[Element and text location data]
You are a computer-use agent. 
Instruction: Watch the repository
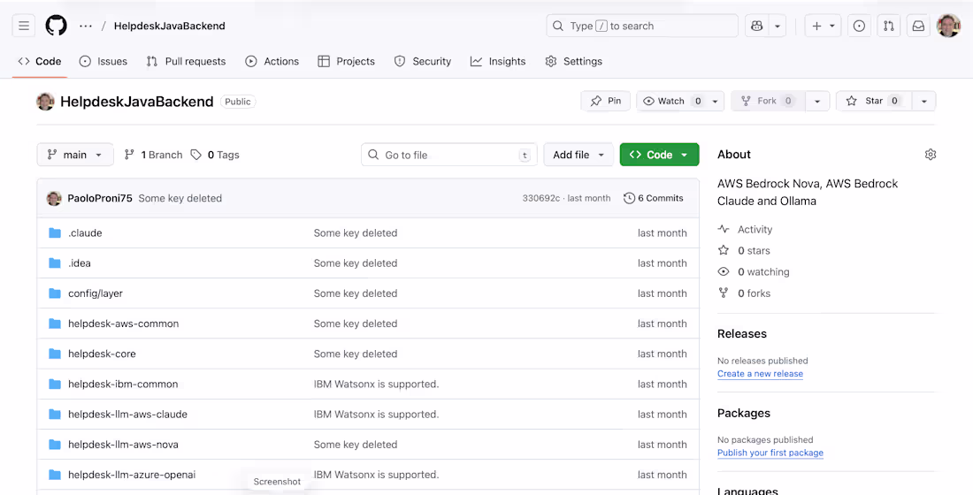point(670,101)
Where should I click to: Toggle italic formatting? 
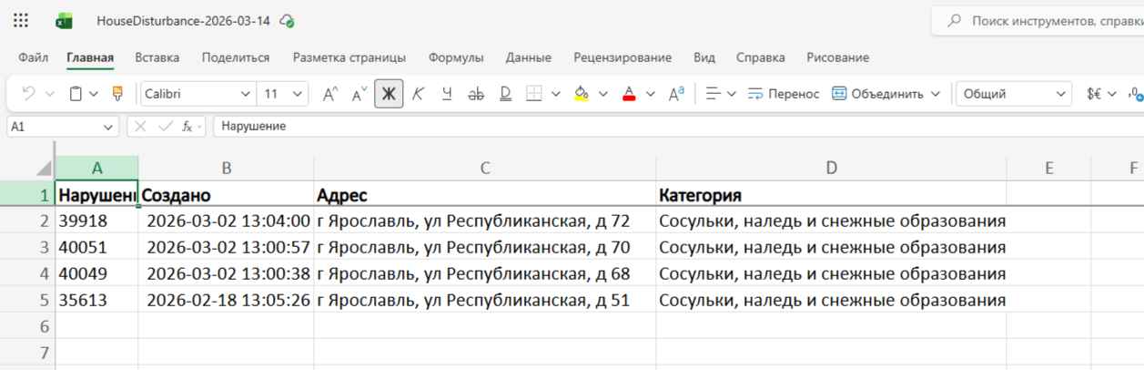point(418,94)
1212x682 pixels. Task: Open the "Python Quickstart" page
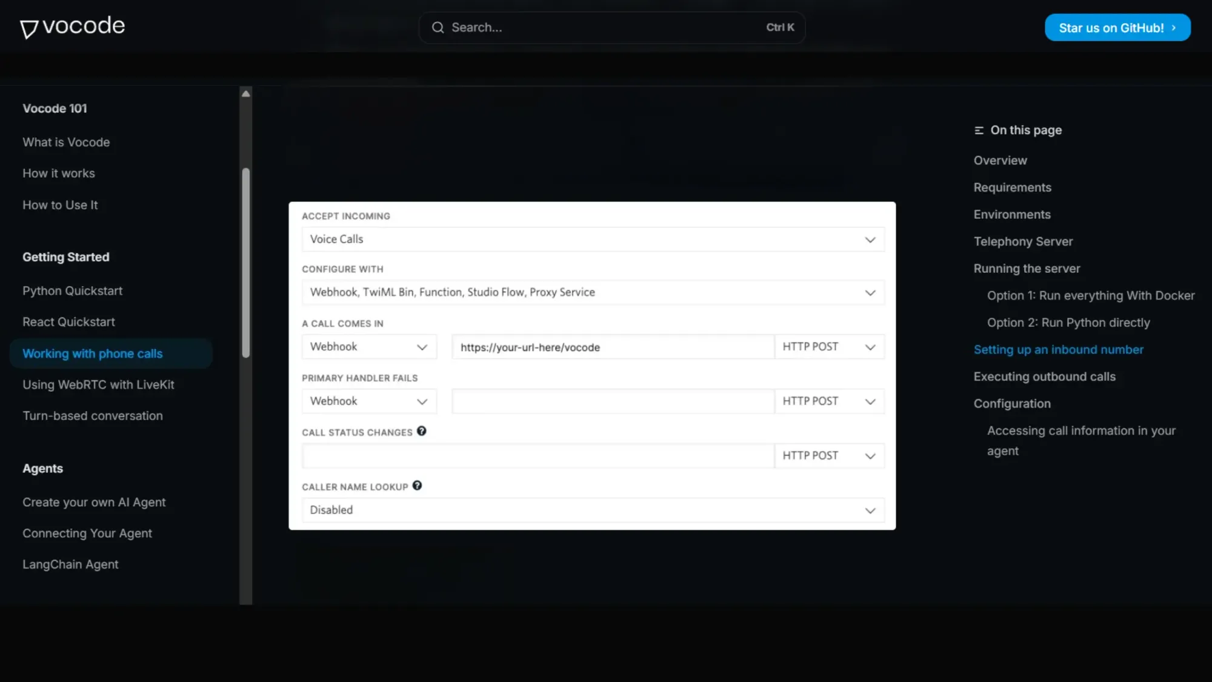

▸ **Required work**: Print every line of the listing above verbatim, omitting the pictures.

▸ **Answer to the problem**:
You are a computer-use agent. 
Instruction: Watch the repository
point(670,101)
Where should I click to: Toggle italic formatting? 
point(418,94)
1212x682 pixels. Task: Open the "Python Quickstart" page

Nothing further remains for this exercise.